There are a number of main reasons why a medical certificate of cause of death may not be issued immediately and a referral to the Coroner made:
A death has been sudden, unexpected or within 24 hours of admission to hospital.
A person has been ill but the doctor confirming the death is not certain why it happened at that particular time.
A death has been caused as a result of an accident or unusual circumstances.
A surgical procedure has taken place within the last year.
The death may be related to a person’s employment (past or present).
The Coroner will look at the circumstances of the death and decide what happens next, this may take some time. The Coroner’s office will contact you directly to advise of the next steps.
Post mortem examinations
Post mortem examinations are sometimes necessary in order to establish the cause of death, and in these cases are required by the Coroner. If the Coroner orders a post mortem examination it becomes a legal obligation, and although you can raise any objections that you may have, there is no right to refusal.
Registering the death following a Coroner’s referral
If the Coroner has been involved there may be an additional delay whilst the Registrar awaits paperwork from the Coroner. This paperwork will not normally be issued until a member of the Coroner’s office has spoken to you.
If an inquest is required
A coroner must hold an inquest if the cause of death is still unknown or if the person; possibly died a violent or unnatural death or died in prison or police custody. You can’t register the death until after the inquest. The coroner is responsible for sending the relevant paperwork to the registrar and can give you an interim death certificate until the full death certificate can be issued. You can use this to let organisations know of the death and apply for probate. When the inquest is over the coroner will tell the registrar what to put in the register.
If no inquest is needed
The coroner will release the body for a funeral once they have completed the post-mortem examination and no further examinations are needed and they will send the appropriate paperwork to the Funeral Director and Registrar.
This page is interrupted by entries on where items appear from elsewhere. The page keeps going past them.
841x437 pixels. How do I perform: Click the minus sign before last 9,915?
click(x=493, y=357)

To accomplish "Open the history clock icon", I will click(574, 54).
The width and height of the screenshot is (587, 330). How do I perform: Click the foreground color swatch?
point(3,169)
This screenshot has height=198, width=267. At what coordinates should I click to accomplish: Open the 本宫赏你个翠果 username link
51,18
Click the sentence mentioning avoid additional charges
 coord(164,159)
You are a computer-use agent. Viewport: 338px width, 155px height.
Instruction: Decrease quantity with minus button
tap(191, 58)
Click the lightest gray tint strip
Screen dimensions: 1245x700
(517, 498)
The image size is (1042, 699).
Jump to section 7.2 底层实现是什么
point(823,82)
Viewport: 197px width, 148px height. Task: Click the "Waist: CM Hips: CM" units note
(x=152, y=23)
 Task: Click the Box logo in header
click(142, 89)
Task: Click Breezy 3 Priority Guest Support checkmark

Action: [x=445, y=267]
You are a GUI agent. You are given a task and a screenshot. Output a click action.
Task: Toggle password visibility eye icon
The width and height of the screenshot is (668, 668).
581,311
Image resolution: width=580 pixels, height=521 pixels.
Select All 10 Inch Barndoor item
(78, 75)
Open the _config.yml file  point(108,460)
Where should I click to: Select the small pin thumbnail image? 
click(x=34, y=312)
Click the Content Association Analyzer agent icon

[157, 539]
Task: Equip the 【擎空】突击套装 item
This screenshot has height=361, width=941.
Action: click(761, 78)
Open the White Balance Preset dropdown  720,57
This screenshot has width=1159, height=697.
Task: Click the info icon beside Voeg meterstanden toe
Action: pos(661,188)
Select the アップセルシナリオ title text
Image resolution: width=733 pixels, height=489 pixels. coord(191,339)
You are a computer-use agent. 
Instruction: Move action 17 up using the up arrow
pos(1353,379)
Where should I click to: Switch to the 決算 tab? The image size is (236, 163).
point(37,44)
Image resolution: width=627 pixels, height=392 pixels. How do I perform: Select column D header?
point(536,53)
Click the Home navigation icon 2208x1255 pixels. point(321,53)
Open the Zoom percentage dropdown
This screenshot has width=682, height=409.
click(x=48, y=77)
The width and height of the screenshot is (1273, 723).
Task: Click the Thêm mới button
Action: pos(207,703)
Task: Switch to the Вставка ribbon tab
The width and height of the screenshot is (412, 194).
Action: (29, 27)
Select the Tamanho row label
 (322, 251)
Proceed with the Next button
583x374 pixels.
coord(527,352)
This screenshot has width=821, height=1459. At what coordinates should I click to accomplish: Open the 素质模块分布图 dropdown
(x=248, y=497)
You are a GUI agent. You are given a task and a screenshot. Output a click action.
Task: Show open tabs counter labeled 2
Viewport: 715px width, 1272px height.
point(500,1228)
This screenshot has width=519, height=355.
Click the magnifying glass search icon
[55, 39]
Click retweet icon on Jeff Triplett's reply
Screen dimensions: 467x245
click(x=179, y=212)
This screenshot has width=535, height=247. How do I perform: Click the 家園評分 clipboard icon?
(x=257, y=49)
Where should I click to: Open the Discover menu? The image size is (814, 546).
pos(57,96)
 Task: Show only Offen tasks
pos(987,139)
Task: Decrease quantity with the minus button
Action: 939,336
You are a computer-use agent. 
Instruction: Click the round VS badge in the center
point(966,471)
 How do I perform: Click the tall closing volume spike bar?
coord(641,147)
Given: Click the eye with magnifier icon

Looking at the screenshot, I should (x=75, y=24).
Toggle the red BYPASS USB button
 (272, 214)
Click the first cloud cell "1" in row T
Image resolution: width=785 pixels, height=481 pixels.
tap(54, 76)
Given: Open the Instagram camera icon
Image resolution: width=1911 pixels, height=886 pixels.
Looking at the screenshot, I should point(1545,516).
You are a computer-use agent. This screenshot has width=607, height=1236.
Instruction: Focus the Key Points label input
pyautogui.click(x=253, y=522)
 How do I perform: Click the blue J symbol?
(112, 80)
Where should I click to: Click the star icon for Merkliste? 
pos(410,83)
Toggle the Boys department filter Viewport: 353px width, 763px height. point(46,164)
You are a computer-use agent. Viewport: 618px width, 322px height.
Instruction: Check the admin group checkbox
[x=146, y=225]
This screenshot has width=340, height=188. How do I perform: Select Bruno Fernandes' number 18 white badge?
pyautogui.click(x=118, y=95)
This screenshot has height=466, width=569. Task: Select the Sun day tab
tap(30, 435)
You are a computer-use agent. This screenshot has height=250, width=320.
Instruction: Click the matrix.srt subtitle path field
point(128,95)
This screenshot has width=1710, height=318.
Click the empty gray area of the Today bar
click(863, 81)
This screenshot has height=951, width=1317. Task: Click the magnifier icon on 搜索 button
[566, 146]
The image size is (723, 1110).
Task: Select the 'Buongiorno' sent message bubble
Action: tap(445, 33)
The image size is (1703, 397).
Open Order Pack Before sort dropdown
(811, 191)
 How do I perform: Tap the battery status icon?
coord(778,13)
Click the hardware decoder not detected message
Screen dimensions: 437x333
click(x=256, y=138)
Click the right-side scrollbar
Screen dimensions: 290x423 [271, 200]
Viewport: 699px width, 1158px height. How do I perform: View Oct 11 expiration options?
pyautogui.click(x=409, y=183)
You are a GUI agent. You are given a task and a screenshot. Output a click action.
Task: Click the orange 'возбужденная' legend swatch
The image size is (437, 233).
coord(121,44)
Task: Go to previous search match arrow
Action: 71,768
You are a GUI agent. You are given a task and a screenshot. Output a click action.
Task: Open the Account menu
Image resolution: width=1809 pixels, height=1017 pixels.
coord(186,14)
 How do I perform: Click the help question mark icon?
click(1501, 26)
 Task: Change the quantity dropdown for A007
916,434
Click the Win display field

Doctor’s fee’s and Cremation Forms
There are two cremation certificates (Forms 4 & 5) which must be signed by two different Doctor’s prior to a Cremation taking place, the current charge is £82.00 per certificate. These certificates must be paid for and are listed under disbursements in our estimate and account, (these may not be required if the Coroner opens an investigation). Most Doctors will hand deliver the completed forms to the Funeral Director as this is considered part of the service to the deceased. However, if the Doctor refuses to deliver the form a mileage and associated staff time will be charged to the funeral account for collection of the document from the GP surgery.